The U.S. Navy has started to consider updating the design of its future frigates in an effort to safeguard from aerial threats its Combat Logistics Force ships used to supply ammunition, food, fuel and spare parts to other combat vessels, Defense News reported Monday.
Christopher P. Cavas writes the service branch established a requirements evaluation team to study how to transition the current frigate design – FF – into guided-missile frigate ships, FFG design, in order to integrate the anti-air warfare capability.
The Navy aims to integrate with the FFG frigate a Mark 41 vertical launch platform with over 8 Standard SM-2 missiles or increase by twofold the loadout capacity of Evolved Sea Sparrow Missiles Block 2 to 16, according to a draft document obtained by Defense News.
RET also considers the integration with the updated frigate design of an Enterprise Air Surveillance Radar variant that Raytheon currently builds for large-deck amphibious ships and Ford-class aircraft carriers as well as a networking system – Cooperative Engagement Capability – designed to combine weapons and sensors into a single fire control platform.

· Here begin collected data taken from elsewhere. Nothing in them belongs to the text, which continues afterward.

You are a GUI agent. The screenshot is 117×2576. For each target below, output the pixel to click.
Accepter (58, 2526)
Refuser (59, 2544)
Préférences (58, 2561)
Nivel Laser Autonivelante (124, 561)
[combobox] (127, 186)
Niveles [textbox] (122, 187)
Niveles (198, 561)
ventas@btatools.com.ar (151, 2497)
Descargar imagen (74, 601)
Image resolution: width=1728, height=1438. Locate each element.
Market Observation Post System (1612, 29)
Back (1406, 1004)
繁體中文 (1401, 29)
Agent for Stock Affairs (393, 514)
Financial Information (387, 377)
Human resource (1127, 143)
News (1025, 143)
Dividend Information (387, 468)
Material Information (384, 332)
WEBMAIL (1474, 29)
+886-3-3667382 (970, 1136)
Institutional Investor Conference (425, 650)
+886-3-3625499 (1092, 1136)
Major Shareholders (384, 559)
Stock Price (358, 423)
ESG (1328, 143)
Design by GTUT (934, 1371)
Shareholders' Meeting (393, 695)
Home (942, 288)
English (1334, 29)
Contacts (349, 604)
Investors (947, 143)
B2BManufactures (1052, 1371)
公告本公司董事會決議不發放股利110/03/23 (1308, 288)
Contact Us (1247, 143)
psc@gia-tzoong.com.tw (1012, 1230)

The study team also aims to provide recommendations for the FFG design by the end of May with a plan to move the acquisition of the first frigate from 2019 to 2020 in order to provide enough time to assess design alternatives and mature the design, the document added.
Sean Stackley, acting Navy secretary, told the publication that the military branch seeks to release the request for proposals for the FFG design before fiscal 2017 ends.